Теперь я спал крепко. Хлопающие двери уже не тревожили и не могли меня разбудить. И всё меньше волновала мысль о том, что память тает, будто сахарный петушок во рту Ребенка-Времени. Но в эту ночь был другой стук. Ритмичный, настойчивый. Разлепив глаза, я испытал чувство, близкое к панике, потому что увидел, как кто-то теребит ручку двери. Так бывает: иногда мы слишком долго чего-то ждем, а когда оно приходит, оказываемся не готовыми к встрече. Радио сипло дышало патефонным звуком, свет в купе мерцал, а между дверью и косяком получился зазор шириной в ладонь, сквозь который явственно угадывалась синяя форма проводницы. Дальше всё оказалось странным, очаровательным, пугающим, волнующим.
Она ввалилась, шумно дыша, обдав странной смесью запахов: от устоявшегося вагонного, что впитался в каждую ворсинку ткани, до цветочной сладости туалетной воды. Она толкнула меня в грудь и закрыла за собой дверь. Теперь уже на замок. Как будто кто-то мог нам помешать.
Тугая юбка обхватывала ноги до лодыжек, но вскоре поползла вверх, обнажив выпирающие бугорки бёдер. Чулки телесного цвета натянулись на коленях, когда она присела, чтобы стянуть рубашку. И что-то было написано на прямоугольном жетончике, который крепился, как брошь, к форменному пиджаку.
Кажется, я что-то говорил, о чем-то пытался спросить. Но она прерывала, всякий раз прикладывая пальцы к моим губам. Она пахла ванилью и кофе, и я понял, кто его готовил по утрам и чей запах я ловил в вагоне-ресторане рядом со столиком, где в пепельнице дымилась сигарета. Из складок на юбке просыпались крошки. Она заметила это, улыбнулась, а после собрала их в щепоть и вложила мне в рот. Печенье. То самое, к чаю.
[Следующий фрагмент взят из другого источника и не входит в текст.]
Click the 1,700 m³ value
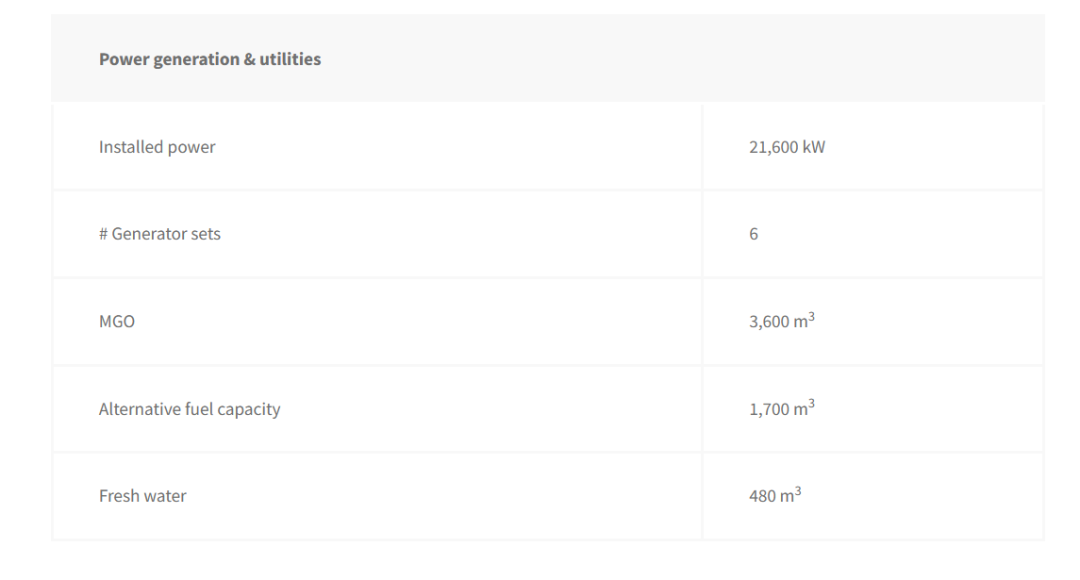This screenshot has height=580, width=1080. coord(782,408)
Проснувшись, я долго не мог решить, случилась эта встреча на самом деле или всё только приснилось. На столе, рядом с кофе и печеньями, лежал журнал, раскрытый на странице с пятибуквенным кроссвордом. В углу была надпись. Рада знакомству. И подпись. Ольга.
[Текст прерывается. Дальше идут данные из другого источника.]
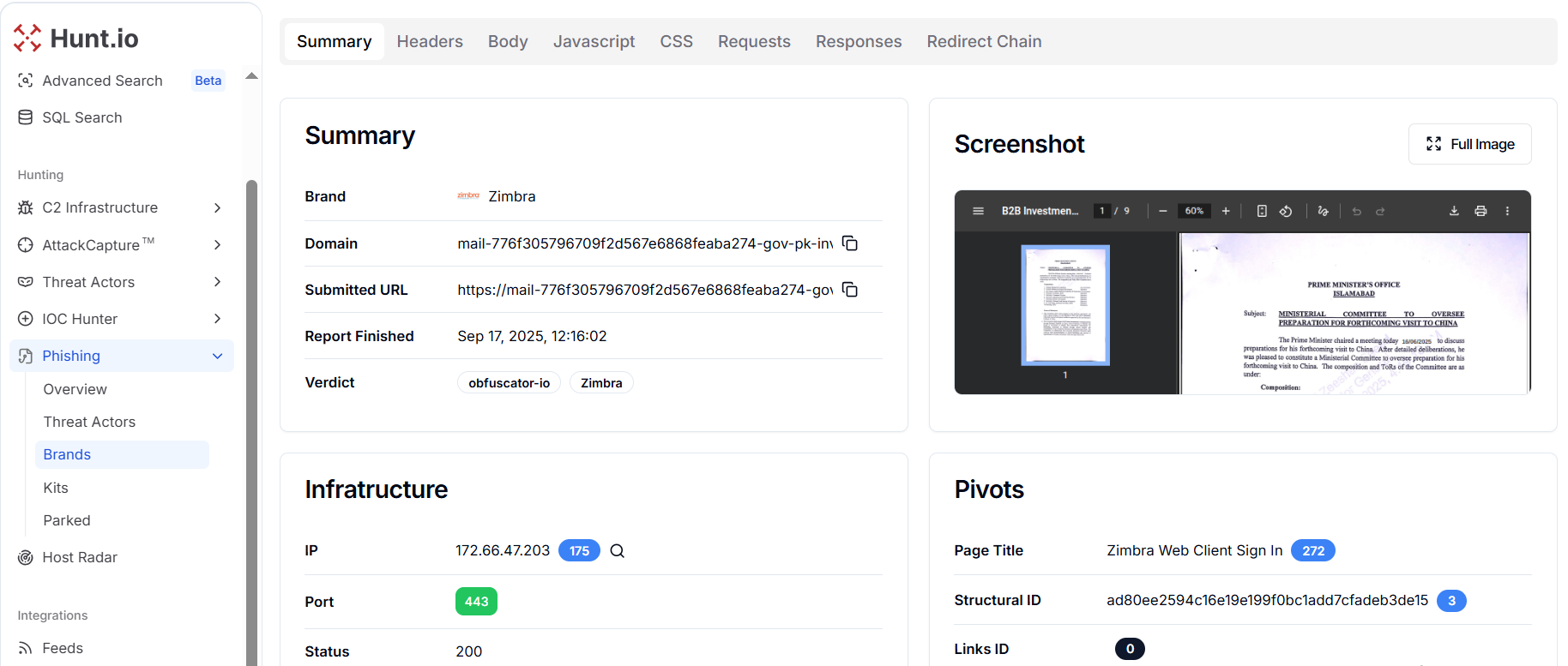Click the Full Image button
Viewport: 1568px width, 666px height.
tap(1469, 144)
Её имя! Конечно! Вот что было написано на прямоугольном жетончике-брошке.
Я взял журнал. Осталось всего несколько слов, все они являлись проверочными к самому первому. И появилось желание узнать, так всё-таки – лодка или ладья?
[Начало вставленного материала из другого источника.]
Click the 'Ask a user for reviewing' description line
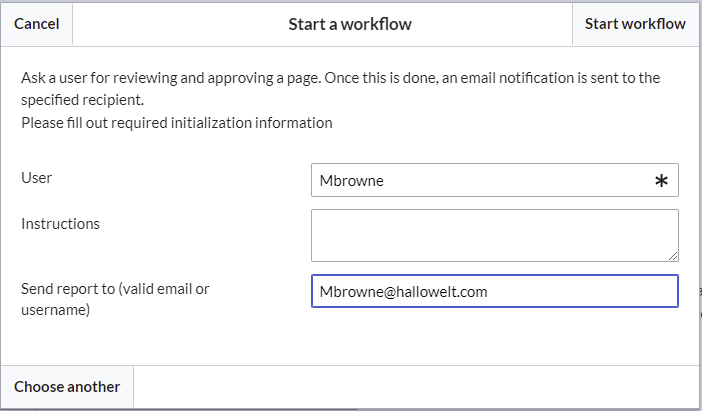 click(340, 78)
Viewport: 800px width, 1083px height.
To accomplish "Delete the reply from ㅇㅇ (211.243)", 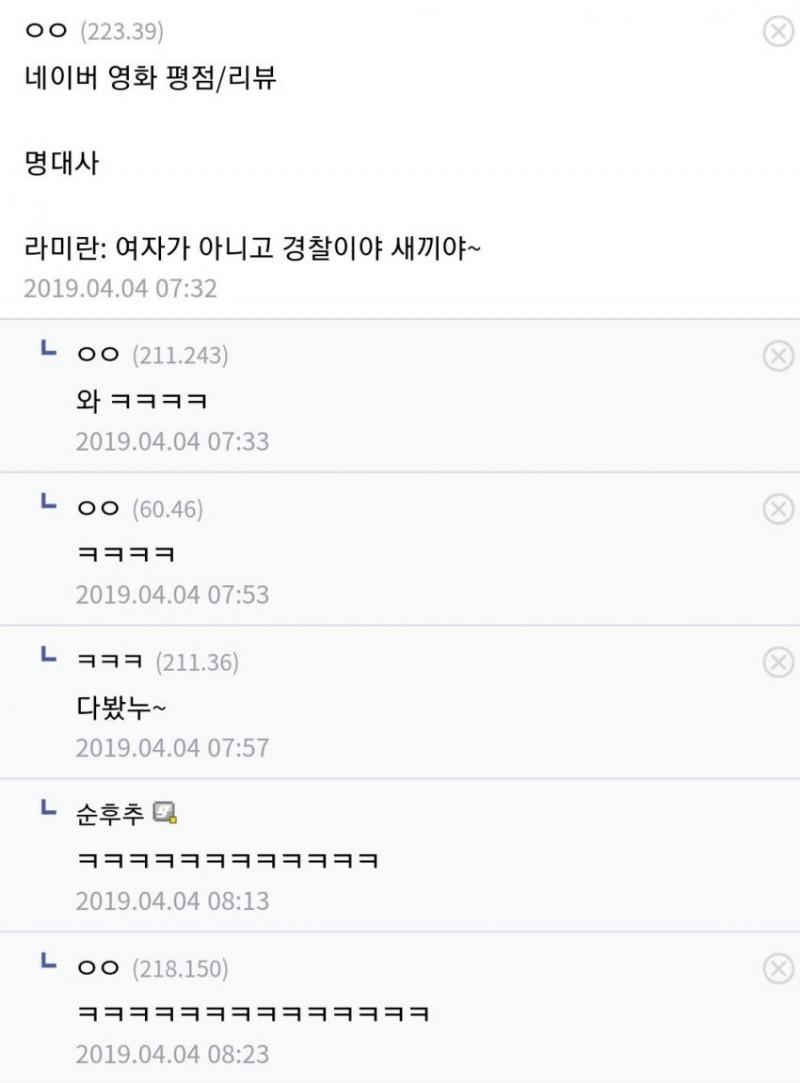I will click(x=778, y=356).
За окном показались столбы с фонарями. Признак цивилизации. Предтечи больших вокзалов. Поезд втягивало в узкую щель меж высоченных стен, закрывающих панораму. Иногда в стенах оказывались прорехи, и тогда вместе с брызжущим солнечным светом врывались картинки: кирпичные домики, двор, обнесенный деревянным забором, поникшие яблоневые ветви, магазинчик с запертой на засов дверью и кривым зарешеченным окошком. Потом снова стена, потом какой-то склад, большой, с высокими потолками и совершенно пустой. Желтый трамвайчик, замерзший, похожий на снеговика с темным носом и стеклянными глазами. Школьный двор с обветшалым трехэтажным зданием, пустующие торговые ряды овощного базара. Я поймал себя на том, что мне легко удается понять суть этих мимолетных картин. Откуда я знал, что базар именно овощной? Что ветви – яблоневые? Сколько ни вглядывался, я не заметил никакого движения и ни единого человека в странном городе. Стена всё длилась и длилась, до полудня, до трех пополудни, а я смотрел во все глаза, не в силах оторваться. Ведь что-то это означало: проводница, окончание кроссворда, странный бесконечный город…
Вместе с вечером пришел дождь. Он бегал по крышам и раздавал увесистые оплеухи. И снег просел, будто устал быть пушистым, сверкать и искриться. Настала его пора обращаться в то, из чего был рожден. Пепел к пеплу, прах к праху, вода к воде. Стена становилась ниже, чувствовалось, скоро и ей настанет конец. Я достал зажигалку. Вот дом. Трехэтажный, старый. Я направил фонарик в сторону одной из квартир. Синий луч пробирался сквозь стены, и там, дальше, была пустота. Замерший в углу торшер без лампы, с треснувшим бледно-желтым пластиковым абажуром. Белое пятнышко на пыльных обоях. Раньше там наверняка висело семейное фото. Рядом пятно побольше, прямоугольной формы, здесь стоял платяной шкаф. В углу телевизор, кое-как опирающийся на ножки, с мертвым кинескопом, – пустая глазница когда-то живого всезнающего циклопа. Покосившиеся книжные полки, пыльные, грустные. Ваза для цветов, забывшая аромат и астр, и гвоздик, и тюльпанов. Никаких следов пребывания людей.